La realtà, che tanti cittadini semplici conoscono assai bene, è invece sotto gli occhi di chiunque vuol vedere e capire davvero. Quello che da settimane, e ancora oggi, si alza è il drammatico allarme dei gestori delle tante scuole paritarie. I tagli, lo ripetiamo, colpiscono servizi al territorio e alla gente. E i «soldi» vanno (o non vanno) direttamente ed esclusivamente a strutture di servizio rivolte ai cittadini, non alla Chiesa.

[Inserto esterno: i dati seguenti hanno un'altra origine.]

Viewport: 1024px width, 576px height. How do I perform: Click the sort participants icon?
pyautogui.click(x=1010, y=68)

Qualche numero può essere utile a mettere a fuoco la questione. Le scuole paritarie servono circa la metà di tutti gli allievi della scuola dell’infanzia e, in totale, 1 milione e 72 mila bambini e ragazzi. Eppure, è proprio su questa realtà e non su altre – checché si vada dicendo e sia stato gridato in più di una piazza – che si è abbattuta per prima la scure dei tagli scolastici. Tagli da 133,4 milioni di euro annunciati nel 2009, tagli da 140 milioni – a tutt’oggi – effettuati senza annuncio per il 2008.

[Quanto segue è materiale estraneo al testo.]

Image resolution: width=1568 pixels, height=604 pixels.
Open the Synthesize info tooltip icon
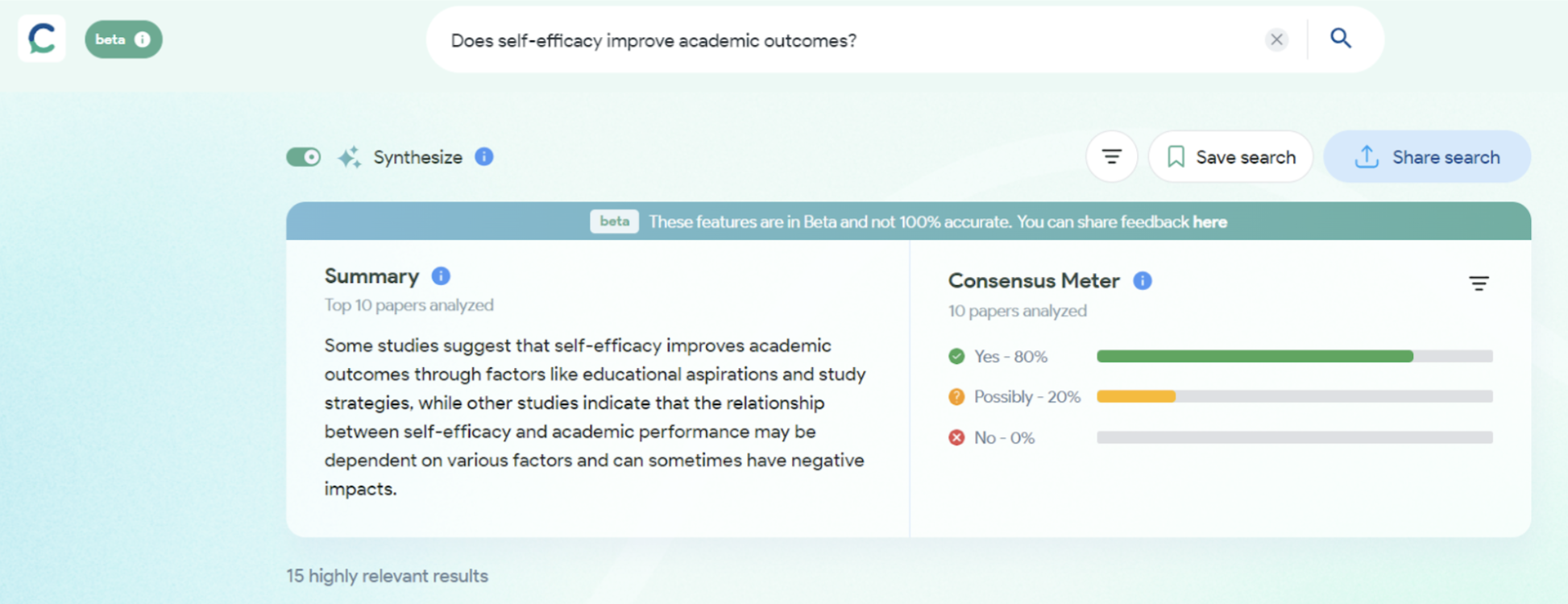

Qualcuno ancora non ci crede? Possiamo capirlo. Il coro dei contestatori ufficiali (e massmediaticamente coccolati) ha finito per sovrastare ogni altra voce e ha reso quasi impercettibile il disperato grido dei responsabili di scuole sparse per tutta la Penisola e dei genitori dei ragazzi che le frequentano. Un’'onda' minore e snobbata. Che non ha certo protestato – e come avrebbe potuto? – per gli oltre 900 milioni in più che la scuola statale riceverà nel 2009 (chi non crede neanche a questo vada a controllare le tabelle allegate alla Finanziaria per il prossimo anno). Che per settimane non ha fatto risuonare invettive, ma invocato attenzione e un provvidenziale ripensamento per scongiurare la chiusura di migliaia di scuole. Lo ha chiesto e richiesto. Ricordando che se le paritarie fossero spazzate via, lo Stato dovrebbe investire almeno 6 miliardi di euro all’anno in più per l’istruzione. E facendo notare che le scuole paritarie non nuotano affatto nell’oro. In tutto, la scuola pubblica costerà nell’anno solare che si sta per concludere un po’ più di 58 miliardi di euro: 57 miliardi e 571 milioni sono infatti destinati alla scuola statale, appena 540 milioni alla paritaria non statale, cioè solo lo 0,9% del totale anche se a frequentarla è il 12% dell’intera popolazione scolastica.
Questi sono i veri termini della questione. È quella modesta dote – 540 milioni per più di un milione di ragazzi – che si voleva rendere ancora più esigua. Ed è a questo disastro annunciato che, almeno in parte, il governo si appresta – speriamo – a porre rimedio. Dovrebbe essere una buona notizia per tutti. Certo lo è per centinaia di migliaia di famiglie.